As can be identified from the name, they are of very heavy construction. The aeroderivative systems have a design history from the air flight industry, and are of a much lighter and higher speed design.
These types of turbines, although similar in operation, do have some significant design differences in areas other than physical size. These include areas such as turbine design, combustion areas, rotational speed, and air flows.
Although these units were not originally designed as a “distributed generation” technology, but more so for central station and large co-generation applications, the technology is beginning to economically produce units with ratings in the hundreds of kilowatts and single-digit megawatts.
Most applications of the turbines as distributed generation will operate on either natural gas or fuel oil. The operating characteristics between the two systems can best be described in tabular form as shown in Figure 2.
Figure 1 – Basic combustion turbine operating characteristics
| Heavy frame | Aeroderivative | |
| Size (Same general rating) | Large | Compact |
| Shaft speed | Synchronous | Higher speed (coupled through a gear box) |
| Air flow | High (lower compression) | Lower (high compression) |
| Start-up time | 15 minutes | 2-3 minutes |
The combustion turbine unit consists of three major mechanical components: a compressor, a combustor, and a turbine.
The compressor takes the input air and compresses it, which will increase the temperature and decrease the volume per the Brayton Cycle. The fuel is then added and the combustion takes place in the combustor, which increases both the temperature and volume of the gaseous mixture, but leaves the pressure as a constant. This gas is then expanded through the turbine where the power is extracted through the decrease in pressure and temperature and the increase in volume.
Other equipment modifications and improvements can be incorporated into these types of combustion turbines such as multistage turbines with fuel re-injection, inter-cooler between multistage compressors, and steam/water injection.

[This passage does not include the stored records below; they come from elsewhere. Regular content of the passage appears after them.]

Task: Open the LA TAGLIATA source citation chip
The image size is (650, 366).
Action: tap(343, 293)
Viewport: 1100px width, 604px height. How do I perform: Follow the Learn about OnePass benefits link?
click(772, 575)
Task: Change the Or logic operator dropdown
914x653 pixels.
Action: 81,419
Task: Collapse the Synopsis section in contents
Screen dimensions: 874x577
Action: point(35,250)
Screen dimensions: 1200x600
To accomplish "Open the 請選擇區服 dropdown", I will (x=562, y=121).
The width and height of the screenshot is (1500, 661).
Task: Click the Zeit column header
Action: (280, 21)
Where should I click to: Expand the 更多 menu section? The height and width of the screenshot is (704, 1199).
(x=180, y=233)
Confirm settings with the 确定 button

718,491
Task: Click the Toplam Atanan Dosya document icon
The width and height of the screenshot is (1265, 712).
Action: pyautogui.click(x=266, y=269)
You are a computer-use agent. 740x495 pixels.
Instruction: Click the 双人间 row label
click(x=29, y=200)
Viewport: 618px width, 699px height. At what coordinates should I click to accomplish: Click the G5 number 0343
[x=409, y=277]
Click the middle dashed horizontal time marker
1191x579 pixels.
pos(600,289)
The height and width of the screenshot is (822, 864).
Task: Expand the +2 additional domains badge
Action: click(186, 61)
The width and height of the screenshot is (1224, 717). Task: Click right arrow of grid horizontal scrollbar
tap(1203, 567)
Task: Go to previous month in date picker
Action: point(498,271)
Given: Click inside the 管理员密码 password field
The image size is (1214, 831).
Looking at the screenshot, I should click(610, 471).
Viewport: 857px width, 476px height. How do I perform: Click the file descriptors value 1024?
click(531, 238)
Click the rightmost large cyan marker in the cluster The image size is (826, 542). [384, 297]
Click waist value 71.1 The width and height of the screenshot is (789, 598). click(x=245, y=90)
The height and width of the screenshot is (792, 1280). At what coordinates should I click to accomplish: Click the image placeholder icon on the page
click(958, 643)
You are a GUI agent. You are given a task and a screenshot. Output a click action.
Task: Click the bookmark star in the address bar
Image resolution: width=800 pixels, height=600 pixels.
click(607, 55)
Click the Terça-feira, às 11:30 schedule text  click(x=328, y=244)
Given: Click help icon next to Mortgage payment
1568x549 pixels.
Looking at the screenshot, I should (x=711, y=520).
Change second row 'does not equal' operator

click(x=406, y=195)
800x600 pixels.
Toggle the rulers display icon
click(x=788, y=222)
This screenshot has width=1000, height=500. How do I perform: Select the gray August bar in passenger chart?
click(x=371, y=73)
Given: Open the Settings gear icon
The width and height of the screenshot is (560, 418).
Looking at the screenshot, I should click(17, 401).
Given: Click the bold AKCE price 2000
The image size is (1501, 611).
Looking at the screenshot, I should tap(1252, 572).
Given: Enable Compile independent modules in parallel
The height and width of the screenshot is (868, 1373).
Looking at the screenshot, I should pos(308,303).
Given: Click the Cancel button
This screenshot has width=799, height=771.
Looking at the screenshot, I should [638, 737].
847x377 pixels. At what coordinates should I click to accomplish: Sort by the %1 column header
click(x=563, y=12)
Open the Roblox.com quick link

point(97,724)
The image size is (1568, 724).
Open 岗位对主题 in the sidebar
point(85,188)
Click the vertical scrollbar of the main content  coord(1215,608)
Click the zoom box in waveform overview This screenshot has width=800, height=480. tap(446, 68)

Typical heat rates for simple cycle combustion turbines vary across manufacturers, but are in a range from 11,000 to 20,000 BTU/kWh. However, these numbers decrease as recuperation and co-generation are added. CTs typically have a starting reliability in the 99% range and operating reliability approaching 98%. The operating environment has a major effect on the performance of combustion turbines.
The elevation at which the CT is operating has a degradation factor of around 3.5% per 1000 ft of increased elevation and the ambient temperature has a similar degradation per 10°increase.
Figure 2 shows a block diagram of a simple cycle combustion turbine with a recuperator (left) and a combustion turbine with multistage turbine and fuel re-injection (right).
Gas turbine in power plant (VIDEO)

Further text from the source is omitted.